Learn more about the School's Data Journalism Webinars hosted by award-winning faculty and experts.
Muck: A build tool for data journalists
The challenge for the next generation of journalists will be to adapt data and computational science to reporting and storytelling while upholding the profession’s core journalistic mission. To that end, this data journalism series focuses on the themes covered in the M.S. in Data Journalism program, which aims to provide future journalists with an understanding that goes well beyond data journalism fundamentals and offers an advanced graduate-level curriculum that includes data, computation and innovation classes.
In this installment from our data journalism series, we revisit Muck, an ambitious build tool for data analysis projects that makes it easier to create reproducible projects with clean data and comprehensible code, all while allowing for iterative data transformations and expansions to data sets.

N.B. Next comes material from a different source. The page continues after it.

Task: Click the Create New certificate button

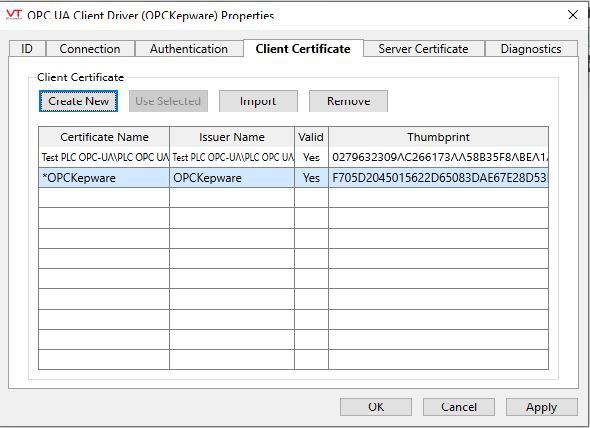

Veracity and reproducibility are vital qualities for any data journalism project. As computational investigations become more complex and time consuming, the effort required to maintain correctness of code and conclusions increases dramatically. This report presents Muck, a new tool for organizing and reliably reproducing data computations. Muck is a command line program that plays the role of the build system in traditional software development, except that instead of being used to compile code into executable applications, it runs data processing scripts to produce output documents (e.g., data visualizations or tables of statistical results). In essence, it automates the task of executing a series of computational steps to produce an updated product. The system supports a variety of languages, formats, and tools, and draws upon well-established Unix software conventions.
A great deal of data journalism work can be characterized as a process of deriving data from original sources. Muck models such work as a graph of computational steps and uses this model to update results efficiently whenever the inputs or code change. This algorithmic approach relieves programmers from having to constantly worry about the dependency relationships between various parts of a project. At the same time, Muck encourages programmers to organize their code into modular scripts, which can make the code more readable for a collaborating group. The system relies on a naming convention to connect scripts to their outputs, and automatically infers the dependency graph from these implied relationships. Thus, unlike more traditional build systems, Muck requires no configuration files, which makes altering the structure of a project less onerous.

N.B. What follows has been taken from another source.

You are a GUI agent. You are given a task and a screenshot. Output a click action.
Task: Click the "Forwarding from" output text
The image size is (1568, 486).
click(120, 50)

Muck’s development was motivated by conversations with working data journalists and students. This report describes the rationale for building a new tool, its compelling features, and preliminary experience testing it with several demonstration projects. Muck has proven successful for a variety of use cases, but work remains to be done on documentation, compatibility, and testing. The long-term goal of the project is to provide a simple, language-agnostic tool that allows journalists to better develop and maintain ambitious data projects.

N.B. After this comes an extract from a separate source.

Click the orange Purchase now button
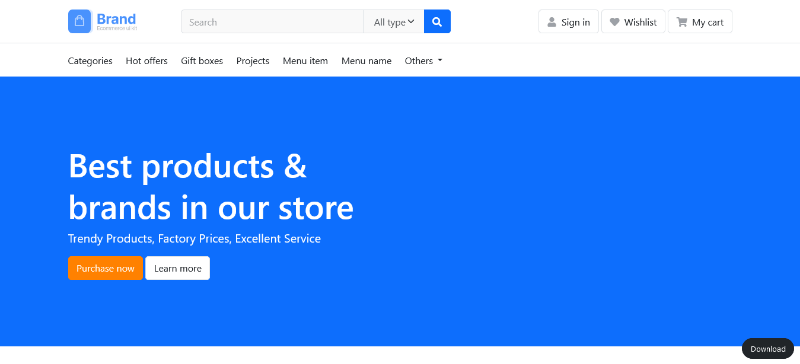 (105, 268)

- Building completely reproducible data journalism projects from scratch is difficult, primarily because of messy input data. Practitioners often have to take many steps to clean data, and may use a variety of computational tools in a single project.
- Muck effectively solves this problem by formalizing the step-by-step approach in a way that aids, rather than hinders, the programmer. The system is language-agnostic and encourages the programmer to break down their complex data processing problems into well-named constituent parts, which can then be solved piece by piece. The resulting code structure clearly describes the relationships between parts, which improves the clarity of the solution.
- Not all data cleaning tasks can be clearly expressed as code. In particular, there is a class of “one-off” corrections like missing commas and correcting obvious outliers for which programmatic solutions appear very cryptic upon review. Muck provides a mechanism for capturing and reproducing manual edits to data files as “patches,” which is crucial for cases where automated approaches are ineffective. Patching techniques are particularly compelling for journalism because so many original data sources are very messy. Furthermore, the approach may offer a means by which non-programmers can efficiently contribute to a substantial data cleaning job, while maintaining the automated reproducibility of the overall project.
- A new system for professionals needs to be compatible with the wide range of existing tools that practitioners know and trust. In practice, no program can be all things to all people. Unlike data tools that present non-programmers with graphical interfaces, Muck is a command line tool developed specifically for programmers who are already familiar with one or more languages, as well as Unix operating system fundamentals. This makes Muck unsuitable for complete beginner’s, but also means that it is much more easily integrated into professional environments.